■ GIVEN INFORMATION:
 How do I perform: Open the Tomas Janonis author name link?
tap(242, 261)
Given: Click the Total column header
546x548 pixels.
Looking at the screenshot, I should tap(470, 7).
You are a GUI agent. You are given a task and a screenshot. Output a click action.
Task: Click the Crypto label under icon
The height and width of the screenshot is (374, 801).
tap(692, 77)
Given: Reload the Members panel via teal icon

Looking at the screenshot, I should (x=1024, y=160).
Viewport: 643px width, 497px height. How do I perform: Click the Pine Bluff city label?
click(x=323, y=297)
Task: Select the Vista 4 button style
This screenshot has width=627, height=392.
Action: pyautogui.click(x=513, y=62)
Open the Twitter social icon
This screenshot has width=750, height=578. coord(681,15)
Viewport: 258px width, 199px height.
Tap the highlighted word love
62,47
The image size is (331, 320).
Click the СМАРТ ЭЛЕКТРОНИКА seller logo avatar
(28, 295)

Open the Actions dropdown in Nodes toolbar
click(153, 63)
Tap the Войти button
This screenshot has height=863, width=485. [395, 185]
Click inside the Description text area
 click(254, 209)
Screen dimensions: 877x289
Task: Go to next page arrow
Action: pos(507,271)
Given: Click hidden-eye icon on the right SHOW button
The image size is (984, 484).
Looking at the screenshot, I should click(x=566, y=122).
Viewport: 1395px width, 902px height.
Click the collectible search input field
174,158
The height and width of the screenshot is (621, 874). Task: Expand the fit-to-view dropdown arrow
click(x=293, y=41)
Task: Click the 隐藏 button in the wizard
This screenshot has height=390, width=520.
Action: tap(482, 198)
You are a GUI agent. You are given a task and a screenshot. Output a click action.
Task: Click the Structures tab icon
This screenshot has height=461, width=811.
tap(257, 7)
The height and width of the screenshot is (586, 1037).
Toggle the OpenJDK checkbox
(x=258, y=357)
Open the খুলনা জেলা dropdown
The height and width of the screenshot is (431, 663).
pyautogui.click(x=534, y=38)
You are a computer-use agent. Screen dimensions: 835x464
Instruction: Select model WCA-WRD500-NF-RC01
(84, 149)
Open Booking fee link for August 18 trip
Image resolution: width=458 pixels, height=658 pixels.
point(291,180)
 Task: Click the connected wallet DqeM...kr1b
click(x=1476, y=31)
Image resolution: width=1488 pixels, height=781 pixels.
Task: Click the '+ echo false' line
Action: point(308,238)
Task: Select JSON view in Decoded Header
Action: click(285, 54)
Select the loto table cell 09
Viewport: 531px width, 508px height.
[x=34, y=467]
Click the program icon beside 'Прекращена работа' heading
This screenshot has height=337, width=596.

■ WHAT IS NEEDED: Retype the whole of the listing. Nothing may be altered or omitted.

■ YOUR RESPONSE:
 How do I perform: Open the Tomas Janonis author name link?
tap(242, 261)
Given: Click the Total column header
546x548 pixels.
Looking at the screenshot, I should tap(470, 7).
You are a GUI agent. You are given a task and a screenshot. Output a click action.
Task: Click the Crypto label under icon
The height and width of the screenshot is (374, 801).
tap(692, 77)
Given: Reload the Members panel via teal icon

Looking at the screenshot, I should (x=1024, y=160).
Viewport: 643px width, 497px height. How do I perform: Click the Pine Bluff city label?
click(x=323, y=297)
Task: Select the Vista 4 button style
This screenshot has width=627, height=392.
Action: pyautogui.click(x=513, y=62)
Open the Twitter social icon
This screenshot has width=750, height=578. coord(681,15)
Viewport: 258px width, 199px height.
Tap the highlighted word love
62,47
The image size is (331, 320).
Click the СМАРТ ЭЛЕКТРОНИКА seller logo avatar
(28, 295)

Open the Actions dropdown in Nodes toolbar
click(153, 63)
Tap the Войти button
This screenshot has height=863, width=485. [395, 185]
Click inside the Description text area
 click(254, 209)
Screen dimensions: 877x289
Task: Go to next page arrow
Action: pos(507,271)
Given: Click hidden-eye icon on the right SHOW button
The image size is (984, 484).
Looking at the screenshot, I should click(x=566, y=122).
Viewport: 1395px width, 902px height.
Click the collectible search input field
174,158
The height and width of the screenshot is (621, 874). Task: Expand the fit-to-view dropdown arrow
click(x=293, y=41)
Task: Click the 隐藏 button in the wizard
This screenshot has height=390, width=520.
Action: tap(482, 198)
You are a GUI agent. You are given a task and a screenshot. Output a click action.
Task: Click the Structures tab icon
This screenshot has height=461, width=811.
tap(257, 7)
The height and width of the screenshot is (586, 1037).
Toggle the OpenJDK checkbox
(x=258, y=357)
Open the খুলনা জেলা dropdown
The height and width of the screenshot is (431, 663).
pyautogui.click(x=534, y=38)
You are a computer-use agent. Screen dimensions: 835x464
Instruction: Select model WCA-WRD500-NF-RC01
(84, 149)
Open Booking fee link for August 18 trip
Image resolution: width=458 pixels, height=658 pixels.
point(291,180)
 Task: Click the connected wallet DqeM...kr1b
click(x=1476, y=31)
Image resolution: width=1488 pixels, height=781 pixels.
Task: Click the '+ echo false' line
Action: point(308,238)
Task: Select JSON view in Decoded Header
Action: click(285, 54)
Select the loto table cell 09
Viewport: 531px width, 508px height.
[x=34, y=467]
Click the program icon beside 'Прекращена работа' heading
This screenshot has height=337, width=596.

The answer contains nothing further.